Zlotnick C, Cohen Castel O
University of Haifa, Haifa, Israel.
Maccabi Healthcare Services, Division of Family Medicine, The Rappaport Faculty of Medicine, The Technion, Haifa, Israel.
Public Health. 2024 Sep;234:105-111. doi: 10.1016/j.puhe.2024.06.007. Epub 2024 Jul 6.
The aims of this study were to examine vaccine hesitancy for COVID-19 vaccinations, comparing immigrant and non-immigrant older adults (aged ≥60 years), after accounting for group-level and individual-level characteristics, and the interaction between immigrant and socio-economic status.
This study used a retrospective cohort design.
Analyses were conducted using R version 4.3.2. Logistic regression models had the dependent variables of obtained any COVID-19 vaccinations vs not and obtained all four required COVID-19 vaccinations vs not. The linear regression model's dependent variable was the interval in days between the COVID-19 vaccination availability and the date of obtaining the first COVID-19 vaccination.
In the cohort of older adults (n = 35,109), immigrants were less likely than non-immigrants to obtain a single COVID-19 vaccination (P < 0.001) or the full series of required COVID-19 vaccinations (P < 0.001); however, immigrants vs non-immigrants delayed only in obtaining the first vaccination (P < 0.001) but not the remaining required COVID-19 vaccinations. In the linear regression model, a longer interval before obtaining the first COVID-19 vaccination was associated with immigrant status (P < 0.001), lower socio-economic status (SES; P < 0.001), and the interaction between immigrant status and low SES (P < 0.001), while a shorter interval was associated with preventive behaviours of obtaining seasonal influenza (P < 0.001) or pneumococcal (P < 0.001) vaccinations previously.

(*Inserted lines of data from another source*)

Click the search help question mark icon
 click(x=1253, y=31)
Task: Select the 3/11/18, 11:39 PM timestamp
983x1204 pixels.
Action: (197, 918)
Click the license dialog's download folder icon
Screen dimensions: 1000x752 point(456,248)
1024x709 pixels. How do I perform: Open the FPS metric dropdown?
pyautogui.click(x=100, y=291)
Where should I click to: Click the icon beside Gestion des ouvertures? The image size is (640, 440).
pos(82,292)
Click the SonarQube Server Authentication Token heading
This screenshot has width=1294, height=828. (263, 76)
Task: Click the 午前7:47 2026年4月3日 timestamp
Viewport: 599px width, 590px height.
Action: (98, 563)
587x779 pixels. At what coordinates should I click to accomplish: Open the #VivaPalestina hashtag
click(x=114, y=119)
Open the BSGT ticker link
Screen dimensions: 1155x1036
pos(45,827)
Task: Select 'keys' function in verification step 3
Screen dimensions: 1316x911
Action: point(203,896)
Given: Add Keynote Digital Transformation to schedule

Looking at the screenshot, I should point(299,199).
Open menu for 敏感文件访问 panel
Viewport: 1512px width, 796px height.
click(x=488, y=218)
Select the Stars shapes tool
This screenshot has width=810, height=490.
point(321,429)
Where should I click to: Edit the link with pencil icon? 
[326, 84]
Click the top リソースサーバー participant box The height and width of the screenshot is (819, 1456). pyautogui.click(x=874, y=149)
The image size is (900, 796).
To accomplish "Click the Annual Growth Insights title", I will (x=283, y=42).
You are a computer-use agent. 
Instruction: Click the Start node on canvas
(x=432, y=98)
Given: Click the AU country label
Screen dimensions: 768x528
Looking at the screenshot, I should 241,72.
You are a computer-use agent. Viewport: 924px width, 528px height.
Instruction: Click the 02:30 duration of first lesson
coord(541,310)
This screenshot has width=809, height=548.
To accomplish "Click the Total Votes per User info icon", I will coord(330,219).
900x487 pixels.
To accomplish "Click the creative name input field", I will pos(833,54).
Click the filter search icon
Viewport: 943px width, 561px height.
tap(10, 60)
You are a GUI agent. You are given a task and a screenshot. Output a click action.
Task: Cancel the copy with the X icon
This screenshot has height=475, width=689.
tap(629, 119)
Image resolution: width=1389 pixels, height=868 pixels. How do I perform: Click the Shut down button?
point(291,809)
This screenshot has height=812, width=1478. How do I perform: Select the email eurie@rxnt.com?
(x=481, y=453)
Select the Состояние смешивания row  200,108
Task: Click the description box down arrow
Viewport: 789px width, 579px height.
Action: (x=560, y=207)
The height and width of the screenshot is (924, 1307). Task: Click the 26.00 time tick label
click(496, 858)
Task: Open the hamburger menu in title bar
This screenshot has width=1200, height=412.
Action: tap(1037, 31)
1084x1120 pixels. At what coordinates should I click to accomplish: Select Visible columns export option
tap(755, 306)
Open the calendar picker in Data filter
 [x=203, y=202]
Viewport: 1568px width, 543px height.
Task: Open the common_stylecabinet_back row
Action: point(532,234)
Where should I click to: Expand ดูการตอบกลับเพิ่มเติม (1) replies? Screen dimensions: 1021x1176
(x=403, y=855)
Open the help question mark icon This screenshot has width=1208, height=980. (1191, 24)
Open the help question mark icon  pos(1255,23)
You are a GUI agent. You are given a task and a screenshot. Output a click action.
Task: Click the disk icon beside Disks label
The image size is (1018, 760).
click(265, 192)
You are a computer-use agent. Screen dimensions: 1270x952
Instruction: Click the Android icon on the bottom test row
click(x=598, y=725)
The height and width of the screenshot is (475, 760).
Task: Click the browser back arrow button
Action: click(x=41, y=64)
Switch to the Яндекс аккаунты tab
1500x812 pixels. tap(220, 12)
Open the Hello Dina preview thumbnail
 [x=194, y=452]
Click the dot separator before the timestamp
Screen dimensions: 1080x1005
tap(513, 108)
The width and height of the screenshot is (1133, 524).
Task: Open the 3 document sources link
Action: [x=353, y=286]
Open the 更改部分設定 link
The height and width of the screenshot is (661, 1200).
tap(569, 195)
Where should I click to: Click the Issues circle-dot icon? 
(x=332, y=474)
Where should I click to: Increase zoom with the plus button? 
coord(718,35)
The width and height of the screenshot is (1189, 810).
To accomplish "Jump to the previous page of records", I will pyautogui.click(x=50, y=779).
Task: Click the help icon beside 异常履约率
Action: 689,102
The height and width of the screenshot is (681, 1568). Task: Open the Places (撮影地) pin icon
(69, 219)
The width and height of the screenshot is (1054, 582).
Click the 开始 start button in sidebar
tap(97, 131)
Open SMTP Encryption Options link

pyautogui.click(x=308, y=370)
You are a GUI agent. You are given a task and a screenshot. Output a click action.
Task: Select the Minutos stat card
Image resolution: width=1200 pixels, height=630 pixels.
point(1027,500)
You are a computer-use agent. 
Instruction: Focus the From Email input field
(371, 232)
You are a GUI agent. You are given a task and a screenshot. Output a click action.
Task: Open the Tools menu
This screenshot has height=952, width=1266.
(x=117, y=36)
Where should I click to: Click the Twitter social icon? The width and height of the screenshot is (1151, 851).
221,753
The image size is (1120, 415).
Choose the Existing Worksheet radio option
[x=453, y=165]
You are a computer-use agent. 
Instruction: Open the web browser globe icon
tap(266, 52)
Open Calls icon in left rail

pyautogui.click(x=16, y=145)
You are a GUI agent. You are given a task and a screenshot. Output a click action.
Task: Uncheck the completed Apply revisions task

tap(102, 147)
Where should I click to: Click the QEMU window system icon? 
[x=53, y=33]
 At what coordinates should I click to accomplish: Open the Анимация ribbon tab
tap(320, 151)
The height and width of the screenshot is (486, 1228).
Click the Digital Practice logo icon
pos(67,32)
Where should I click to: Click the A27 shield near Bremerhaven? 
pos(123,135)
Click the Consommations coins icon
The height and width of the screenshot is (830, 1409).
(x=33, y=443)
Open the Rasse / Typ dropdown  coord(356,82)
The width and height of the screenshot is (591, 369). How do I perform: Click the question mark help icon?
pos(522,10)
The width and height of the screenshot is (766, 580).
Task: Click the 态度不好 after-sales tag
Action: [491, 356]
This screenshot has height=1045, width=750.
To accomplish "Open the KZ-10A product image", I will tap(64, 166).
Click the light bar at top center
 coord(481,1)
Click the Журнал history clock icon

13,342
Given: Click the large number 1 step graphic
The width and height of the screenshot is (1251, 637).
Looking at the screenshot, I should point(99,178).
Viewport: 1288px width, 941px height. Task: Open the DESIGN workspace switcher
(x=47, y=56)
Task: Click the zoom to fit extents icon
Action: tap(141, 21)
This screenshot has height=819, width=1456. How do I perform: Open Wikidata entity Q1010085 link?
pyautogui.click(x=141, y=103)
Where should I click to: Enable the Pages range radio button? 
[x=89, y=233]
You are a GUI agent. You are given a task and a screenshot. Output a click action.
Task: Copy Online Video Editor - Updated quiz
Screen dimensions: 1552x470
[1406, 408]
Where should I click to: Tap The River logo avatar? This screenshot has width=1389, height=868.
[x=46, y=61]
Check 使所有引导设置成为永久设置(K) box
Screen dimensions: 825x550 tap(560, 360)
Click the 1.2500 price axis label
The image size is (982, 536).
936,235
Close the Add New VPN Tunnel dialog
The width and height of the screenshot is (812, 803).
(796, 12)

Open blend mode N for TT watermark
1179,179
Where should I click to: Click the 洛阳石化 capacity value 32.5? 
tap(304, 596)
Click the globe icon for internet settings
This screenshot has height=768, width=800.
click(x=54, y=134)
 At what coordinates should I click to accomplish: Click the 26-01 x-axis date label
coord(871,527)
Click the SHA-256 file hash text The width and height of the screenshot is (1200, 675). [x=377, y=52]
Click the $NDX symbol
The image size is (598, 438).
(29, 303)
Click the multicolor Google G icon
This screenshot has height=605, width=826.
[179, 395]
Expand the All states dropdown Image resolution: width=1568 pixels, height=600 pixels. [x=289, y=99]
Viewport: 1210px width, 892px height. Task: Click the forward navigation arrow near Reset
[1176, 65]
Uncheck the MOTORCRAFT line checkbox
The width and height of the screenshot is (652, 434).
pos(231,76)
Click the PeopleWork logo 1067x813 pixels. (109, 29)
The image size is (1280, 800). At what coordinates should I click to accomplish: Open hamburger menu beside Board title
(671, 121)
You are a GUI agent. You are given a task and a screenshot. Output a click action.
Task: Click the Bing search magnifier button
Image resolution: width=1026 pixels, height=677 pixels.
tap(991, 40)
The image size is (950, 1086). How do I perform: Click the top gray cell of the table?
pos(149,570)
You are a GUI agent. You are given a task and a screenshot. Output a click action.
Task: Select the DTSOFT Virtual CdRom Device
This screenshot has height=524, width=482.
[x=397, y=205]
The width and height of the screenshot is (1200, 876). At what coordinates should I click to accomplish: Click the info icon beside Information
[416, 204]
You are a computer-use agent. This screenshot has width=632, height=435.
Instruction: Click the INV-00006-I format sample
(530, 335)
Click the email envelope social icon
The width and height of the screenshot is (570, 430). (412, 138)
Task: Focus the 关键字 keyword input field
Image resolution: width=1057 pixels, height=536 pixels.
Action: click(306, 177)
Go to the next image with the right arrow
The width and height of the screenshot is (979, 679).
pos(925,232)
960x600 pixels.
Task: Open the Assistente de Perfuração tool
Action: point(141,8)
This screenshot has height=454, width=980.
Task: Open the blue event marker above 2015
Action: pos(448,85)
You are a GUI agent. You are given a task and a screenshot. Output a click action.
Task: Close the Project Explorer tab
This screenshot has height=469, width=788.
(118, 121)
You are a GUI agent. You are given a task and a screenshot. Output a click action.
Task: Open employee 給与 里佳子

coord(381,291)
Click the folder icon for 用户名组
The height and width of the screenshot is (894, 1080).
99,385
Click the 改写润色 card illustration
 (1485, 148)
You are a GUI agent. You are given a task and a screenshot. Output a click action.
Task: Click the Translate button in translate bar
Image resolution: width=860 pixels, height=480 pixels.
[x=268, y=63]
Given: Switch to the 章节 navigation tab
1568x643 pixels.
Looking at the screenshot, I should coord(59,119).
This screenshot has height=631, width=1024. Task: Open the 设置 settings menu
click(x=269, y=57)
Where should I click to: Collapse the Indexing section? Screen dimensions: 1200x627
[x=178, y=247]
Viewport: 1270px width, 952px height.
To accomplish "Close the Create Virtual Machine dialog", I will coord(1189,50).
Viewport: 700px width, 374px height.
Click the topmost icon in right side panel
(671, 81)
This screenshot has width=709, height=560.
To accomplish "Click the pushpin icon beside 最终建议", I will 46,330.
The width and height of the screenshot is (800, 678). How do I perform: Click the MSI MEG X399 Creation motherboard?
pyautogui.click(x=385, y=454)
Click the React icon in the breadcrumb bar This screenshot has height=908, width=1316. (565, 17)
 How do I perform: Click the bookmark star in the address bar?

Immigrant status in general, and especially when combined with low SES, is a major risk factor for vaccination hesitancy. Reorienting immigrants to embrace preventive healthcare behaviours is key. Culturally appropriate communication campaigns may improve the dissemination of effective vaccination-related information to immigrant communities.
本研究旨在考察新冠疫苗接种的犹豫情况,在考虑群体层面和个体层面特征以及移民与社会经济地位之间的相互作用后,比较移民和非移民老年人(年龄≥60岁)。
本研究采用回顾性队列设计。
使用R 4.3.2版本进行分析。逻辑回归模型的因变量为是否接种过任何一剂新冠疫苗以及是否接种了全部四剂所需的新冠疫苗。线性回归模型的因变量为新冠疫苗可接种时间与首次接种新冠疫苗日期之间的天数间隔。
在老年人群体(n = 35109)中,移民比非移民接种一剂新冠疫苗(P < 0.001)或接种全部所需新冠疫苗系列(P < 0.001)的可能性更小;然而,移民与非移民相比,只是在首次接种疫苗时有所延迟(P < 0.001),但在接种其余所需新冠疫苗时没有延迟。在线性回归模型中,首次接种新冠疫苗前间隔时间较长与移民身份(P < 0.001)、较低的社会经济地位(SES;P < 0.001)以及移民身份与低SES之间的相互作用(P < 0.001)相关,而间隔时间较短与之前接种季节性流感疫苗(P < 0.001)或肺炎球菌疫苗(P < 0.001)的预防行为相关。
总体而言,移民身份,尤其是与低SES相结合时,是疫苗接种犹豫的主要风险因素。使移民重新接受预防性医疗行为是关键。开展符合文化背景的宣传活动可能会改善向移民社区传播有效的疫苗接种相关信息的情况。